Build Single Leg- Explosiveness


AUTHOR- Brandon Guarneri Twitter @BrandonGuarneri

Basketball is not played standing still on both legs. You only had to watch a few minutes of this year’s NBA Finals to see how Dallas Mavericks forward Dirk Nowitzki made himself a Hall of Fame career from one-leg fadeaway jumpers.

At any level of basketball, from JV to the NBA, you stop, start and are always off balance. Still, you don’t need to sacrifice strength, power or explosiveness in your training. You just need to work a little differently.

Instead of grinding out long sets on Leg Press or Leg Extension machines, work more unilateral movements—like Single-Leg Bodyweight Lunges. They’ll help your body get used to the way you’re asking it to move during games.

You can take your training one step further by working with a Keiser Triple Trainer Infinity, a multi-functional cable machine that forces you to deal with resistance as you learn how to balance on one leg. The equipment’s pneumatic technology lets you work against constant resistance without shocking your muscles, so you can move freely through your exercises, just like during a game.

You’ll more easily create space for yourself on the court if you’re used to changing directions, says Michael Atkinson, Elite Pro Performance national consultant and A.C.E. certified personal trainer. “The ability to create leverage from deceleration in the lead leg allows for quick counter movement and separation from the defender,” he says. “This allows the player to create space while being tightly guarded.”

The Keiser Triple Trainer Infinity can help train any athlete for three different basketball situations:

Force Reduction
While attached to the bungee, step forward with one leg and cross the ball between your legs.

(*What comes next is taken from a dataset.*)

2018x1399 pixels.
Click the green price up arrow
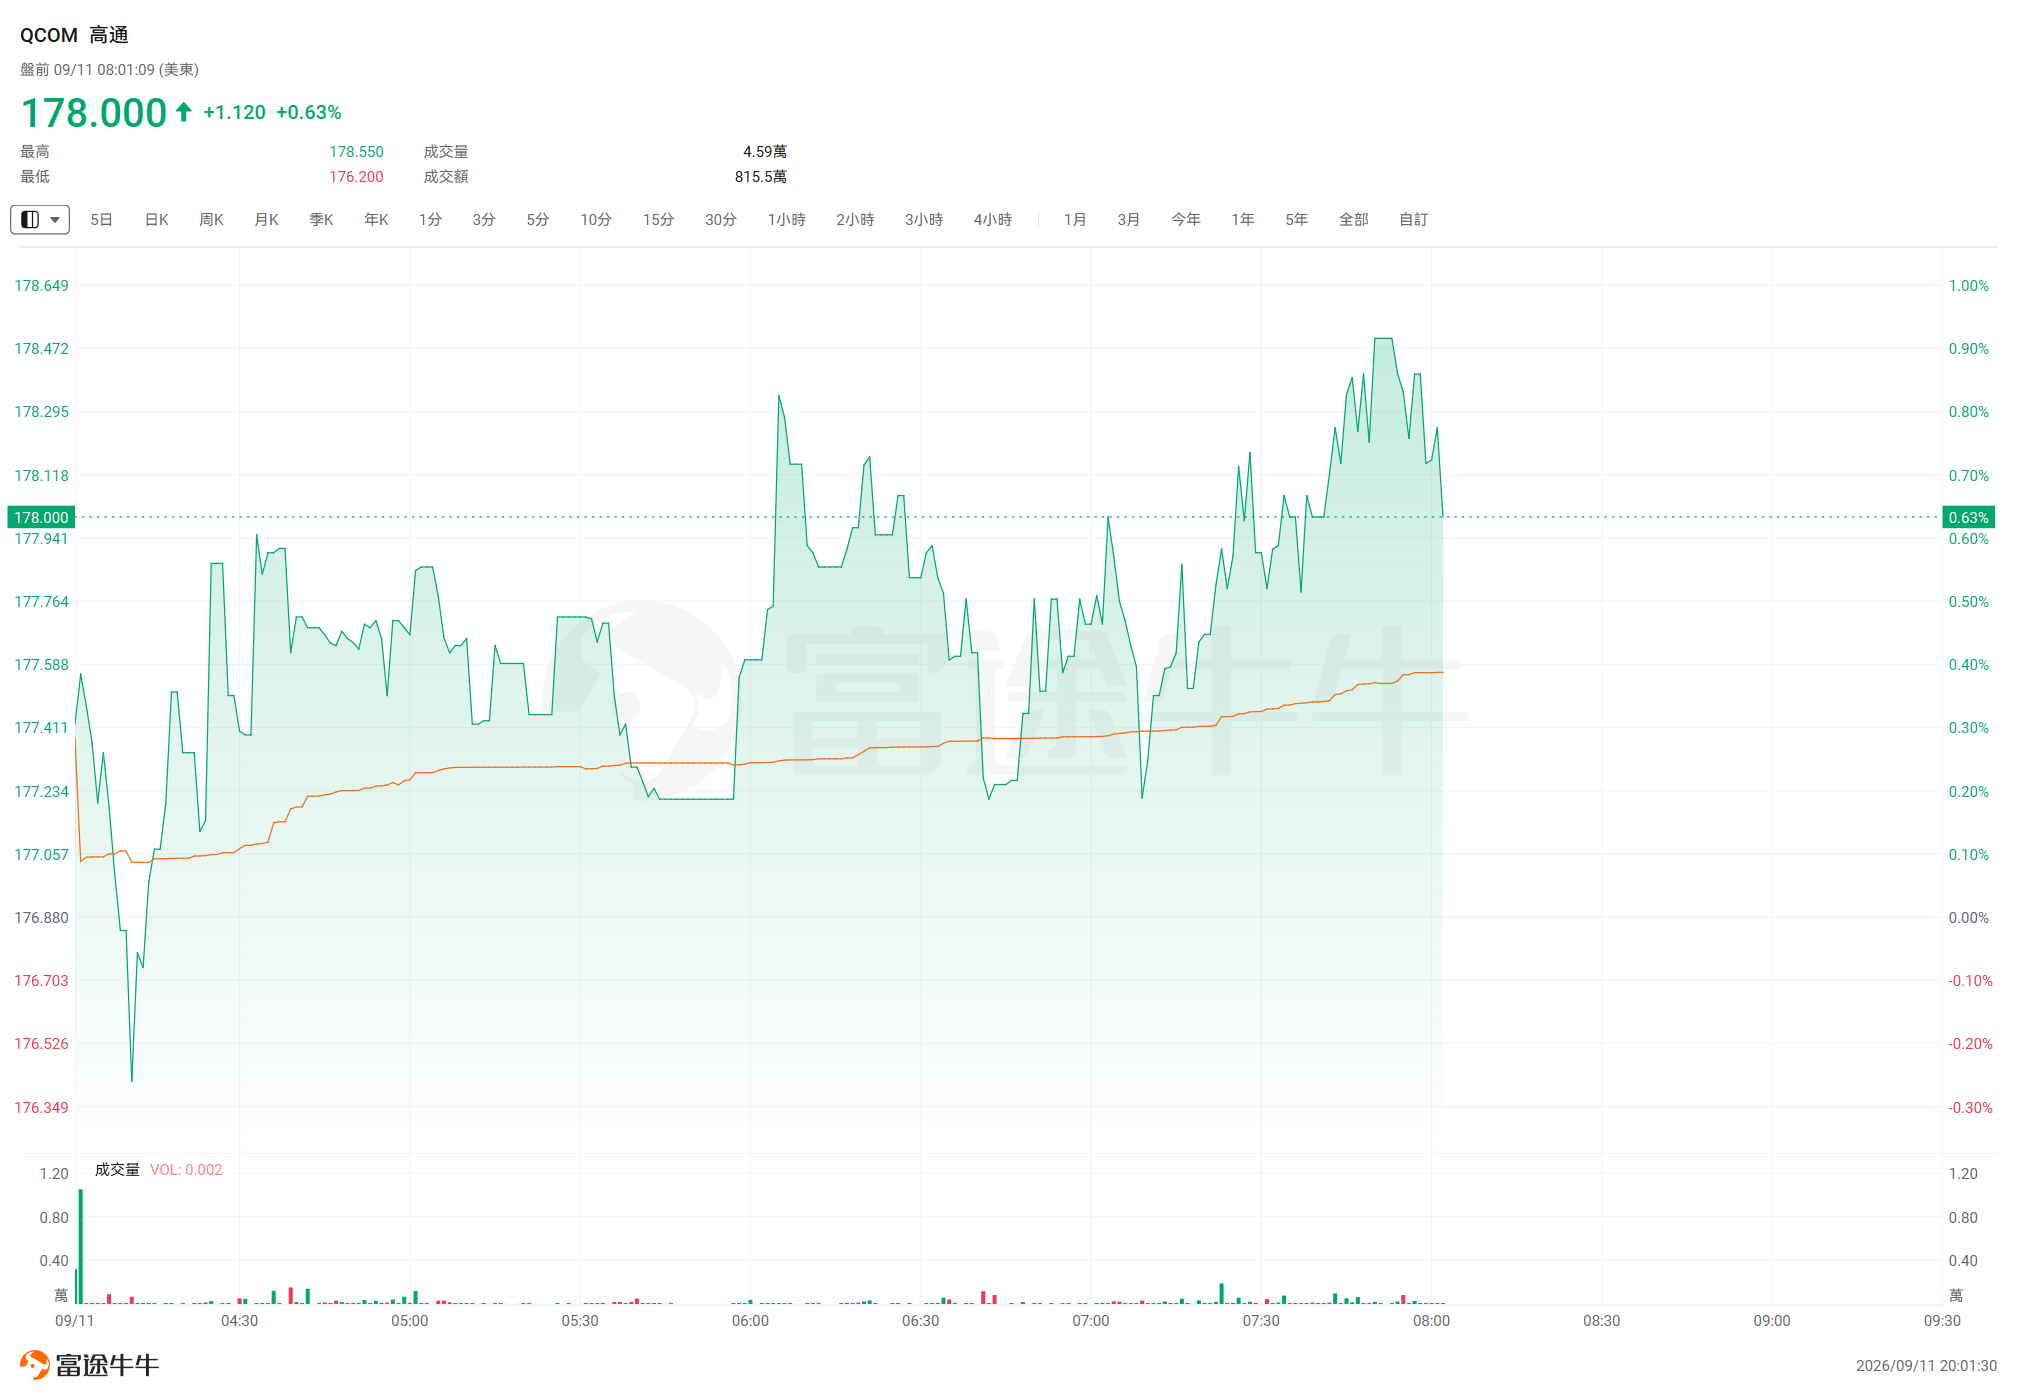click(184, 112)
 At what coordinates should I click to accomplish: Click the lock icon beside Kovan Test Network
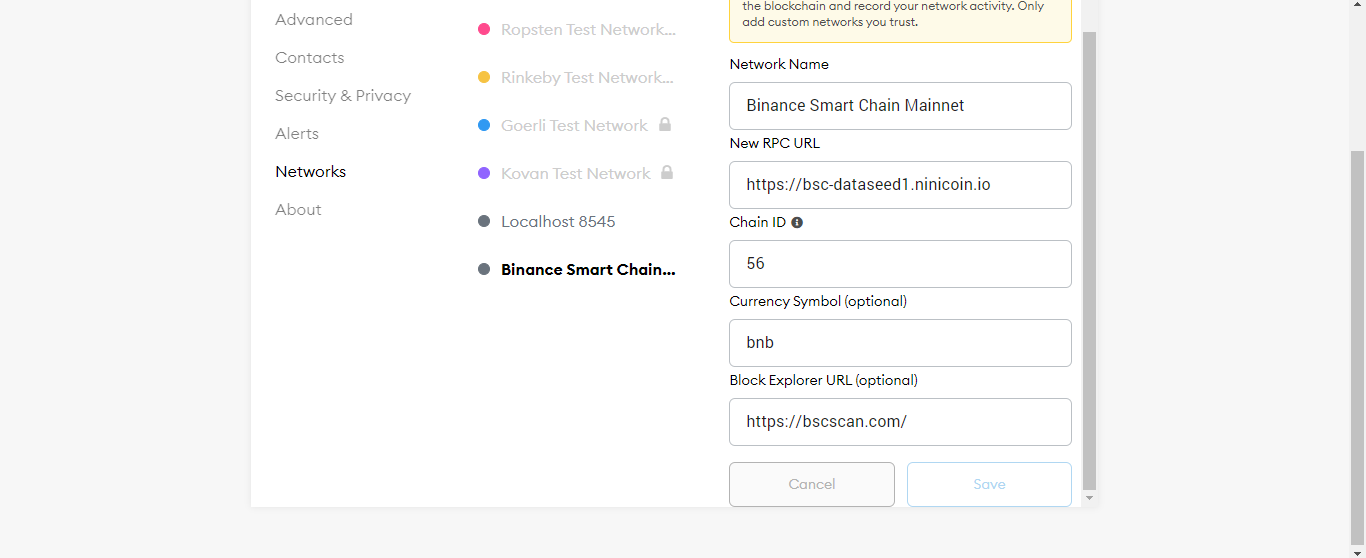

As you lean into your front leg, sink your hips down and keep 75 percent of your weight on that leg.

Force Production
While attached to the bungee, drive off your lead leg and keep your hips down. Your back leg will help you deal with counter movement.

While attached to the bungee, set up in a triple threat stance and get your hips set slightly angled down to the floor. Balance and visualize going through with a jump shot with the cable pulling you.

If you don’t have access to this machine, you can replicate the movement pattern in any gym. Exercises like Bulgarian Split-Squats or Step-Ups prevent one side of the body from overcompensating, which forces each leg to get stronger.

About Michael Atkinson

Mike Atkinson,CSCS, is the owner of Elite Pro Performance and the on court performance director at Sierra Strength & Speed. Considered to be a specialist of Keiser performance equipment, Mike is known as a hybrid basketball performance trainer focusing on strength, movement, and basketball fundamentals. Atkinson’s experience and current work with NBA Player Development Specialist Aubrey McCreary has given him a unique set of skills to train players on sports specific patterns and positioning at a professional level. Atkinson’s training experience includes work with numerous NBA draftees, multiple Division 1 athletes, and other professional clients. He has also worked as a performance consultant in the NBA Development League and has directed basketball performance training camps and clinics for youth athletes on the West coast.